* **Consigne**
Quelles sont toutes les questions que pose l'intervenant FC dans ses réponses de l'extrait sur les ouvrages torrentiels ? Recopiez-les mot pour mot.

* **Texte extrait**
FC. Notre première difficulté de gestion, c’est de trouver un maître d’œuvre qui connait le comportement d’un torrent et qui est prêt à jouer le jeu d’adapter au maximum la réglementation, autrement dit de tirer les curseurs pour rester dans la réglementation tout en étant adapté au torrentiel. La deuxième difficulté concerne la définition des « niveaux de protection » et des « zones protégées ». Prenez les niveaux de protection, qui sont la hauteur d’eau qu’un ouvrage peut protéger. Comme je vous l’ai expliqué, dans notre cas, le paramètre le plus pertinent n’est pas celui-là. Alors faut-il envisager un niveau de protection nulle ou presque nul ? Faut-il aussi assumer que nous faisons des ouvrages pas tout à fait étanches à l’eau ? Avec France Digues, nous avons partagé ces questions avec le ministère lors de notre réunion sur les évolutions à venir de l’EDD. A nos yeux, définir un niveau de protection sur un torrent reste une gageure.
L’autre notion clé d’un système d’endiguement, avec le niveau de protection, c’est la zone protégée. Là aussi, comment faites-vous ?
FC. Les zones protégées précisent quels sont les enjeux bénéficiant de la protection. Les définir dans un contexte torrentiel est aussi une gageure : dès lors que le torrent peut divaguer et sortir de son lit, tout le cône de déjection devrait-il être en zone protégée ? Sachant que ce sont des zones urbanisées, cela peut poser des sérieux soucis : gestion de crise, ou indemnisation éventuelle en cas de défaillance par exemple.
Le SM3A a réalisé une Etude de dangers (EDD) pionnière pour régulariser une plage de dépôt : Quel enseignement en tirez-vous ?
FC. Les plages de dépôt sont des ouvrages constitués de deux digues et d’un système de fermeture pour retenir les cailloux, en amont des cônes de déjection. Notre étude de dangers (EDD) concernait un projet neuf, qui remplace un terrassement informel. L’EDD a consisté à définir le volume de cailloux maximum pour lequel on garantit la protection, 250.000 m3 précisément. Ce type de définition pose toute une série de questions difficiles : Comment et à quel endroit précis mesure-t-on ce volume, sachant que le point de mesure ne sera pas forcément représentatif ? S’agit-il du volume final déposé, ou du volume de cailloux passés par la plage de dépôt ? Et faut-il compter les cailloux déposés en amont de la plage, dans le lit ? Aujourd’hui le ministère nous indique que ces plages n’ont pas vocation à être régularisées dans un système d’endiguement, mais le discours n’était pas le même il y a trois ans.

* **Données fournies**
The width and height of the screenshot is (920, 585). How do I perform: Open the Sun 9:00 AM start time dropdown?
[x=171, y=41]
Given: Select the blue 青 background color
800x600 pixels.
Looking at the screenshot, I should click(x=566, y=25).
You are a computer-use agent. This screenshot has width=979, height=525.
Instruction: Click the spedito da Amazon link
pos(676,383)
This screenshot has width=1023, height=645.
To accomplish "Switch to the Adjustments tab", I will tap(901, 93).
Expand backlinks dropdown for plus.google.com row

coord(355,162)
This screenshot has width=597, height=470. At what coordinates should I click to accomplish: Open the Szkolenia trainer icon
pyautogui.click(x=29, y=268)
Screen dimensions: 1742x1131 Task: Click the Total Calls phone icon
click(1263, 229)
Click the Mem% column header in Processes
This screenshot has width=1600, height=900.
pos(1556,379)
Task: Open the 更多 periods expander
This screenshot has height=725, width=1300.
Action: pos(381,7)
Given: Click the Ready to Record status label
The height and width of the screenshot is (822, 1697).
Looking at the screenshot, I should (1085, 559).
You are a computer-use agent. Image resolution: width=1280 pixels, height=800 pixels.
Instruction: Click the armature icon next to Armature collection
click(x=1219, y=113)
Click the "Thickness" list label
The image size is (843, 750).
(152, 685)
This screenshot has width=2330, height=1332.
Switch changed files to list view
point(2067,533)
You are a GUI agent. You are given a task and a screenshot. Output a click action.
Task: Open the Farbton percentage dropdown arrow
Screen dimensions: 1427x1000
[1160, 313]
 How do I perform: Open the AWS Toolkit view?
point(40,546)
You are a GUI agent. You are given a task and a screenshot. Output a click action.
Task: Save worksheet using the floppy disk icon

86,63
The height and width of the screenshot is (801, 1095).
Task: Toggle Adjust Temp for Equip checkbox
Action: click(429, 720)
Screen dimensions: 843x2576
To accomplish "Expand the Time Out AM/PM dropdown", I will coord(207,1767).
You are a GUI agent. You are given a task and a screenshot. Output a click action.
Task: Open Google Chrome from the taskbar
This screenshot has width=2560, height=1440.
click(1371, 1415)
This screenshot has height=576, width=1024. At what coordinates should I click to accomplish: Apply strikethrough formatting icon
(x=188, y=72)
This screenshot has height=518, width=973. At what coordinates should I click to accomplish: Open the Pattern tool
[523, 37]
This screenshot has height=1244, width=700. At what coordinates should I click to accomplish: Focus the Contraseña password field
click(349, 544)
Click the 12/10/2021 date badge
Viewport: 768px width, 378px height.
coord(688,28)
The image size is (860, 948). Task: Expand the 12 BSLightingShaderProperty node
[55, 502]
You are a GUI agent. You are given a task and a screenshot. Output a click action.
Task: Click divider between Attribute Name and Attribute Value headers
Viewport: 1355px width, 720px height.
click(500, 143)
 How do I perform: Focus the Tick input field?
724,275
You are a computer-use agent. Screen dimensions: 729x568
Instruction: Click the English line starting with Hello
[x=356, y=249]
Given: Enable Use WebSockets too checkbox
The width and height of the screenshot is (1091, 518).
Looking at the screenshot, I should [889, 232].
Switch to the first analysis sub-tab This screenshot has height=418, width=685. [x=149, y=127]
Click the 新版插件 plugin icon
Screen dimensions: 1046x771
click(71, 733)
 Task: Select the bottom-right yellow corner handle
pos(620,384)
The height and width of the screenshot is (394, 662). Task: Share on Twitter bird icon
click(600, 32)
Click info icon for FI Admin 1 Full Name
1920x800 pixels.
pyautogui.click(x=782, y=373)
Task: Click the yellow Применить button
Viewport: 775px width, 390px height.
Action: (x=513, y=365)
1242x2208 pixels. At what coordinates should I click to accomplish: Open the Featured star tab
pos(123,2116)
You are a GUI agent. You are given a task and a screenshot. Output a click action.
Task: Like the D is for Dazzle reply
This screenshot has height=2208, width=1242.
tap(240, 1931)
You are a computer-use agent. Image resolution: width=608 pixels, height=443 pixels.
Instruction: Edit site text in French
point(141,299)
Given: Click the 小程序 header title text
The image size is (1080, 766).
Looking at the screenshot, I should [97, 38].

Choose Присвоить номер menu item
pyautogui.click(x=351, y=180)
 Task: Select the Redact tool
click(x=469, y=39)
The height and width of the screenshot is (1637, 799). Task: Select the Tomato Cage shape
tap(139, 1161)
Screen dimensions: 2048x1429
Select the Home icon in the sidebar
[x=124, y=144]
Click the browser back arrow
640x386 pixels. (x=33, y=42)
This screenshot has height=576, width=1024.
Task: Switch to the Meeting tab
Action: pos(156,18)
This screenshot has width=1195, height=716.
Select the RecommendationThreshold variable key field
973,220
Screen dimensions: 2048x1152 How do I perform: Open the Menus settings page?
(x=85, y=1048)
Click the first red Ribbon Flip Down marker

* **Réponse attendue**
- Alors faut-il envisager un niveau de protection nulle ou presque nul ?
- Faut-il aussi assumer que nous faisons des ouvrages pas tout à fait étanches à l'eau ?
- Dès lors que le torrent peut divaguer et sortir de son lit, tout le cône de déjection devrait-il être en zone protégée ?
- Comment et à quel endroit précis mesure-t-on ce volume, sachant que le point de mesure ne sera pas forcément représentatif ?
- S'agit-il du volume final déposé, ou du volume de cailloux passés par la plage de dépôt ?
- Et faut-il compter les cailloux déposés en amont de la plage, dans le lit ?